Report each line of the records below that holds the word "named".

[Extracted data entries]
= Beginning of Section =
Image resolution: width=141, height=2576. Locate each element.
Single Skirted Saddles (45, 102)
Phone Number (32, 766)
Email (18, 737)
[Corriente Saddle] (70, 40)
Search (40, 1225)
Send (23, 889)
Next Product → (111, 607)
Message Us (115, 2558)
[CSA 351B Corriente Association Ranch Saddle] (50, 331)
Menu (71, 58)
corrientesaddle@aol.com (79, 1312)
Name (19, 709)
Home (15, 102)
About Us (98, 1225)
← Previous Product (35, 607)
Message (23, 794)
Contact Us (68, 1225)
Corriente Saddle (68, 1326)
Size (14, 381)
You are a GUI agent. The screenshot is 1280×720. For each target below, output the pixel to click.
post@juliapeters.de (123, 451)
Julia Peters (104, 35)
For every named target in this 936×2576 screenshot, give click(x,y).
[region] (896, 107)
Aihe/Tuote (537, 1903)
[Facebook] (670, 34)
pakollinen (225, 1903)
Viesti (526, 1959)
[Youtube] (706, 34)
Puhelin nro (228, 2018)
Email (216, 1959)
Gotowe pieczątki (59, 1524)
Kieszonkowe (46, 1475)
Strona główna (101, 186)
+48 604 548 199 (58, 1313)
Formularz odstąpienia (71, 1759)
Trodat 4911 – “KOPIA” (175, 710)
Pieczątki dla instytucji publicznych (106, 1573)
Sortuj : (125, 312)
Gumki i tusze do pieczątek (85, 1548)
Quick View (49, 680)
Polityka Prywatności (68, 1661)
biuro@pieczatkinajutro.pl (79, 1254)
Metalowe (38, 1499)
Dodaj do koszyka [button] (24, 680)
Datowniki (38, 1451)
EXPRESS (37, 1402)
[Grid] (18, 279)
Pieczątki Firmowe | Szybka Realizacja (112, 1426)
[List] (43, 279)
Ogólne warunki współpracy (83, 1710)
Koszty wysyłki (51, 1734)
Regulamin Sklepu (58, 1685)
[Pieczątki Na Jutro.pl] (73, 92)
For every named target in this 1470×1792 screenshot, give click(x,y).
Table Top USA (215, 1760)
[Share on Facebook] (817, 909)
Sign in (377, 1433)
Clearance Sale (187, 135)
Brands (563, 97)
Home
= End of Section =
▶ **Exercise solution**
For every named target in this 936×2576 screenshot, give click(x,y).
For every named target in this 1470×1792 screenshot, give click(x,y).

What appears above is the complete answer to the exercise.